This guest post is from Kristine Bentz, Life-Cycle Celebrant® and Home Funeral Guide in Arizona. I’ve dealt with this a few times and it is never easy.
Should we wait or should we hold the wedding with this special person present?
First, I acknowledge this is not an easy conversation to have or even a consideration any couple wants to make. And yet, with a growing number of mature people becoming wed later in life, aging parents are part of reality. I witness couples making decisions intrepidly, when situations unfold around a terminally ill parent or other family member. I’ve led brief ceremonies in ICU units or at homes — when the timing is urgent — yet perspectives are grounded. Since I’m finding little written on the topic, I hope this post will add to a dialogue that hopefully grows.
Candle light and shells were important elements in the ceremony.
This month I led a living room wedding ceremony with a brave and brilliant Mother of the Bride present, who was living her final days in home hospice care. The experience felt surreal at times. It also prompted me to share a few ideas about what I respect as a very personal decision making process. These are relevant questions if you or someone you know is wedding planning in the wake of terminal illness:
Do we choose love or fear?
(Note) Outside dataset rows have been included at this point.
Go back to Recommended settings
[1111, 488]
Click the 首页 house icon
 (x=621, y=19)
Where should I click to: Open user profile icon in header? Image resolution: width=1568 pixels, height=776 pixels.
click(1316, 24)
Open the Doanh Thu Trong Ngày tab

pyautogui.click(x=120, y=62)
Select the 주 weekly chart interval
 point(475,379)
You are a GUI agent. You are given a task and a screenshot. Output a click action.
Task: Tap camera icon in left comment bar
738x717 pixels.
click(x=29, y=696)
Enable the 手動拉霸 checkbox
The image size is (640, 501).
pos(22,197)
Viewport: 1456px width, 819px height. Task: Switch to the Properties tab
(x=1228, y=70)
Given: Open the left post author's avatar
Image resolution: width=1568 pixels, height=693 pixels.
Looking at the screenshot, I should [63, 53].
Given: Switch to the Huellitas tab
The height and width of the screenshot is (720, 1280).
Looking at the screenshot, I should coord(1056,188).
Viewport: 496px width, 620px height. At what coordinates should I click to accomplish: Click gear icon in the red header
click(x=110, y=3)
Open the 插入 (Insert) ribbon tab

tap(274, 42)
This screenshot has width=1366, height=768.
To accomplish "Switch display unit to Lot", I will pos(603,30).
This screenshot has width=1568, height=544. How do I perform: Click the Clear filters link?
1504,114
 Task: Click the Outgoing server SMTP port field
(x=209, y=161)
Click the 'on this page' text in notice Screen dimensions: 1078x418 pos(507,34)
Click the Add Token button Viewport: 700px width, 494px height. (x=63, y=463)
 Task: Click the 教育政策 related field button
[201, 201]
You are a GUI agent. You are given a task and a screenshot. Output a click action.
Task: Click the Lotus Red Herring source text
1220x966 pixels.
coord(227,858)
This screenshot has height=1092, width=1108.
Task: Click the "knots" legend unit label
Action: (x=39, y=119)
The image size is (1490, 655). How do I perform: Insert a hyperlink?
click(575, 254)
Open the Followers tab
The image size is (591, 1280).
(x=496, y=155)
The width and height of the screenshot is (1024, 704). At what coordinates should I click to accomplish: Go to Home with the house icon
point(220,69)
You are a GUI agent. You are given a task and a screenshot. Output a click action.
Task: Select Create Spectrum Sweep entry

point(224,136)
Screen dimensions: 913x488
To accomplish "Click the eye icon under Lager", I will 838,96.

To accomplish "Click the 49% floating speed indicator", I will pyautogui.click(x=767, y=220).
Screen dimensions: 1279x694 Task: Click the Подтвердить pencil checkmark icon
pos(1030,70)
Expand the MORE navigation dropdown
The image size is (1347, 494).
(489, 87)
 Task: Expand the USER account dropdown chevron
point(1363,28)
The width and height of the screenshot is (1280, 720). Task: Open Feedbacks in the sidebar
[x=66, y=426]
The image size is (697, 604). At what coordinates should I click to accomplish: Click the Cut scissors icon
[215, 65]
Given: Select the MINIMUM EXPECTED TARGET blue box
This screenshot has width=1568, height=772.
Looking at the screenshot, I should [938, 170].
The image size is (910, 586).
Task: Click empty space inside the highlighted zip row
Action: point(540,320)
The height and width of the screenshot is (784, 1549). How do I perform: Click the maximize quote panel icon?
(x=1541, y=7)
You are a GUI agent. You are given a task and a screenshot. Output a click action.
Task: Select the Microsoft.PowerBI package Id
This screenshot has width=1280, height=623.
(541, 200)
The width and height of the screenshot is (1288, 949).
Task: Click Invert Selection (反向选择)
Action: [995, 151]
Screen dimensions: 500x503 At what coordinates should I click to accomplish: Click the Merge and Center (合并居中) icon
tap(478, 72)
The family with whom I led this recent wedding stared this question right in the face. They chose love; to have a wedding with those they hold dearest, along with a healthy dose of respect for an inevitable course of events they could not change. Choosing love meant asking each other tough questions about who needed what and how they would each be involved.
Whom do we ask to be present? Simplicity reigns supreme here. Keeping the guest list limited to the utmost inner-circle, especially when the person nearing the end of his or her life needs minimal to no external stimulation, is key.
When do we move a set wedding date forward? Do we cancel or keep the original date?Obviously, this involves countless variables. Venue reservations, vendors under contract, guests’ travel plans and so on might be just the beginning. Moving a wedding closer in time to involve an intimate circle of people — most importantly the person who is terminally ill — does involve being creative and taking risks. If a true ceremony is held where the couple and everyone in attendance knows marriage occurred, not just a ‘show’ for the sake of photos or egos, then another wedding ceremony itself may not be necessary. A wider circle of family and friends attending a reception and celebration later, though? Could be just what everyone would appreciate and enjoy.
What kind of ceremony or celebration is fitting? Again: think simplicity. Involving soft music and the elements (candles, water, soothing scents) may be more appropriate than usual. Keeping voices soft and messages brief are also important aspects. For the ceremony I mentioned earlier, I shared a family poem of deep meaning, written by the Mother of the Bride and read by her at previous family weddings. Then we shared short albeit heartfelt vows, a ring exchange and pronouncement. Simple. True. Real.
Beyond a home wedding, people may choose to hold ceremonies in a hospital or other care facility. With the presence of compassionate staff, many possibilities for families do exist. This article highlights an example where a couple and their families acted swiftly, in a hospital environment. The Mother of the Bride was failing quickly and the wedding was held very quickly to honor her presence and daughter’s wishes.